_Exercise goal_: Nothing in the entries may be dropped: restate them word for word.

START Records supplied

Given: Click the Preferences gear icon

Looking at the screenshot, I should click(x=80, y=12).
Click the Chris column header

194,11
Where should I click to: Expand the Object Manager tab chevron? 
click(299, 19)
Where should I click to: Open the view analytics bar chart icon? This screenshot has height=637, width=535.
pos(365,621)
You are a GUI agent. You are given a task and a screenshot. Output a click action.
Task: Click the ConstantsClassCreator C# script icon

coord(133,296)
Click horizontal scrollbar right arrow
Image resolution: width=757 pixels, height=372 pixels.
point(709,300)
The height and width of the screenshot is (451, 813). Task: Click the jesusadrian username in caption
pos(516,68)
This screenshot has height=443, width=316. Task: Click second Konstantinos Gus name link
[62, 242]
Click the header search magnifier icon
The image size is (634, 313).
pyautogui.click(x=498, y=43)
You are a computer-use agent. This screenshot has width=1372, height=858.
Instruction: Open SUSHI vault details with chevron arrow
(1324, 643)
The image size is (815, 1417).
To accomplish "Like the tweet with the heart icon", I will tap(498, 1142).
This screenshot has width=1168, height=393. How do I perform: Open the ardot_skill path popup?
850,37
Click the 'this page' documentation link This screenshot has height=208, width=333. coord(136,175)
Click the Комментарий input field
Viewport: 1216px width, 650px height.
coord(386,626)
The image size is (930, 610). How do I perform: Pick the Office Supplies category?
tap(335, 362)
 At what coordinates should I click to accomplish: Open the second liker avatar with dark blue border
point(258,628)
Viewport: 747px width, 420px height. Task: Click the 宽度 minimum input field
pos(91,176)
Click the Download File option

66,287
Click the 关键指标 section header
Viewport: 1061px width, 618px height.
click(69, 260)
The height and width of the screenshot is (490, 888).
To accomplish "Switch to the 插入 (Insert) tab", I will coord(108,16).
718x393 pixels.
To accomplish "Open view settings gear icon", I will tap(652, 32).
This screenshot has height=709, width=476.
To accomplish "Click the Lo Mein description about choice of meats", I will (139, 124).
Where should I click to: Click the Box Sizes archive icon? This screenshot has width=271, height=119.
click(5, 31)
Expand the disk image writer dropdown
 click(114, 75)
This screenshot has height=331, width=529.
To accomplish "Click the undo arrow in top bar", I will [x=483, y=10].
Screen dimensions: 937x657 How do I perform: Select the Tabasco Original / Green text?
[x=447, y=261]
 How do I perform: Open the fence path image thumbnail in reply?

END Records supplied

_Answer for this exercise_:
Given: Click the Preferences gear icon

Looking at the screenshot, I should click(x=80, y=12).
Click the Chris column header

194,11
Where should I click to: Expand the Object Manager tab chevron? 
click(299, 19)
Where should I click to: Open the view analytics bar chart icon? This screenshot has height=637, width=535.
pos(365,621)
You are a GUI agent. You are given a task and a screenshot. Output a click action.
Task: Click the ConstantsClassCreator C# script icon

coord(133,296)
Click horizontal scrollbar right arrow
Image resolution: width=757 pixels, height=372 pixels.
point(709,300)
The height and width of the screenshot is (451, 813). Task: Click the jesusadrian username in caption
pos(516,68)
This screenshot has height=443, width=316. Task: Click second Konstantinos Gus name link
[62, 242]
Click the header search magnifier icon
The image size is (634, 313).
pyautogui.click(x=498, y=43)
You are a computer-use agent. This screenshot has width=1372, height=858.
Instruction: Open SUSHI vault details with chevron arrow
(1324, 643)
The image size is (815, 1417).
To accomplish "Like the tweet with the heart icon", I will tap(498, 1142).
This screenshot has width=1168, height=393. How do I perform: Open the ardot_skill path popup?
850,37
Click the 'this page' documentation link This screenshot has height=208, width=333. coord(136,175)
Click the Комментарий input field
Viewport: 1216px width, 650px height.
coord(386,626)
The image size is (930, 610). How do I perform: Pick the Office Supplies category?
tap(335, 362)
 At what coordinates should I click to accomplish: Open the second liker avatar with dark blue border
point(258,628)
Viewport: 747px width, 420px height. Task: Click the 宽度 minimum input field
pos(91,176)
Click the Download File option

66,287
Click the 关键指标 section header
Viewport: 1061px width, 618px height.
click(69, 260)
The height and width of the screenshot is (490, 888).
To accomplish "Switch to the 插入 (Insert) tab", I will coord(108,16).
718x393 pixels.
To accomplish "Open view settings gear icon", I will tap(652, 32).
This screenshot has height=709, width=476.
To accomplish "Click the Lo Mein description about choice of meats", I will (139, 124).
Where should I click to: Click the Box Sizes archive icon? This screenshot has width=271, height=119.
click(5, 31)
Expand the disk image writer dropdown
 click(114, 75)
This screenshot has height=331, width=529.
To accomplish "Click the undo arrow in top bar", I will [x=483, y=10].
Screen dimensions: 937x657 How do I perform: Select the Tabasco Original / Green text?
[x=447, y=261]
 How do I perform: Open the fence path image thumbnail in reply?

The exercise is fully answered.